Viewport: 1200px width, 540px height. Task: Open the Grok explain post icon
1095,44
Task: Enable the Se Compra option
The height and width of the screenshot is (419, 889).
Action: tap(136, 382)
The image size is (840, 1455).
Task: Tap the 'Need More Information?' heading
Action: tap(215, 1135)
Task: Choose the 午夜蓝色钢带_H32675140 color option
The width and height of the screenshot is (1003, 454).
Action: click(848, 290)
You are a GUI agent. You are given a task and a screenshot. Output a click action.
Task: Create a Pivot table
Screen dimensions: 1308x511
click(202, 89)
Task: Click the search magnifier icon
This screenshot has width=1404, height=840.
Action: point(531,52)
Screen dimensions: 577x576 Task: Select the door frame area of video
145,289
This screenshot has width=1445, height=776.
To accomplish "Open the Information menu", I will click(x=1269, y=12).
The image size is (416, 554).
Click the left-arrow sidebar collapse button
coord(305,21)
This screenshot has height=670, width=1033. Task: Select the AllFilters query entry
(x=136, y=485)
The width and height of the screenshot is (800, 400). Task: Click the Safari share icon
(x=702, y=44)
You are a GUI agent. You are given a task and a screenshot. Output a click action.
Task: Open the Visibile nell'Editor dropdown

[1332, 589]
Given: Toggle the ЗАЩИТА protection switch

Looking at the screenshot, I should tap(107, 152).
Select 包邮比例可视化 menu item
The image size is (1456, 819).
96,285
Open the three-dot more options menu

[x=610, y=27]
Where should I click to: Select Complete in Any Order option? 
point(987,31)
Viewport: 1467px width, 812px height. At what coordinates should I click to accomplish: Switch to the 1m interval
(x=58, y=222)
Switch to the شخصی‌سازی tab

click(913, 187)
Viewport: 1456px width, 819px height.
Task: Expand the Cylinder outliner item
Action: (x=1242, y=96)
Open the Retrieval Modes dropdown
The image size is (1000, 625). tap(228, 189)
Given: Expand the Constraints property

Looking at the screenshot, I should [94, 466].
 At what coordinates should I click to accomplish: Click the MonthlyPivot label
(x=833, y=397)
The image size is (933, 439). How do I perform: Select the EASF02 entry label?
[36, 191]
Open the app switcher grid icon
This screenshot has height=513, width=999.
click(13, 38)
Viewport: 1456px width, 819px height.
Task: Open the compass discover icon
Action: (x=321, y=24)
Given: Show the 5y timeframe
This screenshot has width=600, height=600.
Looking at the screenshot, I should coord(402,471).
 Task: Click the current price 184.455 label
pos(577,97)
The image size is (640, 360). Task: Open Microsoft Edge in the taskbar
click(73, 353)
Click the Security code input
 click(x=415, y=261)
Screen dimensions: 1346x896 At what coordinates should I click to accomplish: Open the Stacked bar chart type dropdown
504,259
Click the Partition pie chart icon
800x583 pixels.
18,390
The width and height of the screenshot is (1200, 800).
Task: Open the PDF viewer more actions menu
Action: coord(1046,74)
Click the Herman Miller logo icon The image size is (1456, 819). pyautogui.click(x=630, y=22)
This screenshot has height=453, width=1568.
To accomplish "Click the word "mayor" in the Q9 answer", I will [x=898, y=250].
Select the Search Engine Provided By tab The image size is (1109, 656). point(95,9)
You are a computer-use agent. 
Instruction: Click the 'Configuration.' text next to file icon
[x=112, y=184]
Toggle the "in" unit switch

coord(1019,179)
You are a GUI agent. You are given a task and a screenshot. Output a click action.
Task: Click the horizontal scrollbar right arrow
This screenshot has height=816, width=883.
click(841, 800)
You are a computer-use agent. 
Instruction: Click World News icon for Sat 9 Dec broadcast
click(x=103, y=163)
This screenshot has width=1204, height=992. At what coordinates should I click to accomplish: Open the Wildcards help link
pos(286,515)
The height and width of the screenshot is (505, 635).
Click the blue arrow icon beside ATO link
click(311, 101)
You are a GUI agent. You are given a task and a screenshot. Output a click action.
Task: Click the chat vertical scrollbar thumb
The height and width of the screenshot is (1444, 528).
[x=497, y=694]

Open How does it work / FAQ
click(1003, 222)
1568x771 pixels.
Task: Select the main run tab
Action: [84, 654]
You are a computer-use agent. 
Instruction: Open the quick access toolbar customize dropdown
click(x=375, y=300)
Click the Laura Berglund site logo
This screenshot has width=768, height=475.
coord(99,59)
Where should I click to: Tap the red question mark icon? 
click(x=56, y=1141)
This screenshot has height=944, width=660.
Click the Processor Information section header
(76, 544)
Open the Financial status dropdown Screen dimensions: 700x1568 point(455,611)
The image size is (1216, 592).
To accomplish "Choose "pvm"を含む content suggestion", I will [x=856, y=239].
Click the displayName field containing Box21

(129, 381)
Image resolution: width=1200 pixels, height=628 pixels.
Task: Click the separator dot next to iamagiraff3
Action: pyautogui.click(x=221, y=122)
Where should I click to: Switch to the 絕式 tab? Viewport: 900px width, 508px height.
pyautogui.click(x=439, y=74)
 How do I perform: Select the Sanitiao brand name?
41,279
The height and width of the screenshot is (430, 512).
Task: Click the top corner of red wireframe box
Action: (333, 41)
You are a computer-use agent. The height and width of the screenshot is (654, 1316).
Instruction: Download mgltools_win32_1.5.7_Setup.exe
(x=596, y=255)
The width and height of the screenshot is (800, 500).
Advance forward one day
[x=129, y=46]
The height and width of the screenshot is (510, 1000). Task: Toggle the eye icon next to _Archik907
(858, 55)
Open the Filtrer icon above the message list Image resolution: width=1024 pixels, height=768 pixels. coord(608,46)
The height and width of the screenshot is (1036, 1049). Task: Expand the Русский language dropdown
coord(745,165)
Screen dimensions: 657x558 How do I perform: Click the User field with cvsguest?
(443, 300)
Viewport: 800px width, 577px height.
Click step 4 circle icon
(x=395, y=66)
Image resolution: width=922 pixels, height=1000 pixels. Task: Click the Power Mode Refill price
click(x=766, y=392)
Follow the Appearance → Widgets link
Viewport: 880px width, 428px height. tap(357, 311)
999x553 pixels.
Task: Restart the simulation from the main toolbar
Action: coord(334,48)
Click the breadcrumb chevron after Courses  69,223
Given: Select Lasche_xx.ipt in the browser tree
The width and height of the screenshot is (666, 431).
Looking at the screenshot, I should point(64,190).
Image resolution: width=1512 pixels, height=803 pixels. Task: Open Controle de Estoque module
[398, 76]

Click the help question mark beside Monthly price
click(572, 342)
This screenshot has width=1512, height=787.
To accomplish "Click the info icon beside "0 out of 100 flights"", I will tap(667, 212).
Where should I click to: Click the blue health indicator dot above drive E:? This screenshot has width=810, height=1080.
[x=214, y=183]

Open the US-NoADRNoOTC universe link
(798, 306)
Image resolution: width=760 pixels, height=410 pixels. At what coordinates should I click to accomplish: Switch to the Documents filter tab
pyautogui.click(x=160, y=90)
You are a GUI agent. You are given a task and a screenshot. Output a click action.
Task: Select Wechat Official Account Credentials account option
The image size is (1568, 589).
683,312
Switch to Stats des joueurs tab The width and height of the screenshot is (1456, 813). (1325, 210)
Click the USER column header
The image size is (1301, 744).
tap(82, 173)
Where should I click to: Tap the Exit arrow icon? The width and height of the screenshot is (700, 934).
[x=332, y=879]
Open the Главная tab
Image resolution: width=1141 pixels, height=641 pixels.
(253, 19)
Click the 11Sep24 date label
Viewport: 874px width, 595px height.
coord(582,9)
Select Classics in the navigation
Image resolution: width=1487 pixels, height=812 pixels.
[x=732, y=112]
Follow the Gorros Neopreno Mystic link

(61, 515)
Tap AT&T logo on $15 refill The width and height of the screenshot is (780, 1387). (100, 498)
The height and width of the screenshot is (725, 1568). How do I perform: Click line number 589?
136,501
□ □ □
Give the lines from the one containing "Click the Herman" through the one containing "coord(1019,179)" as a numbered list, leaving out any blank lines.

*Solution*:
1. Click the Herman Miller logo icon The image size is (1456, 819). pyautogui.click(x=630, y=22)
2. This screenshot has height=453, width=1568.
3. To accomplish "Click the word "mayor" in the Q9 answer", I will [x=898, y=250].
4. Select the Search Engine Provided By tab The image size is (1109, 656). point(95,9)
5. You are a computer-use agent. 
6. Instruction: Click the 'Configuration.' text next to file icon
7. [x=112, y=184]
8. Toggle the "in" unit switch
9. coord(1019,179)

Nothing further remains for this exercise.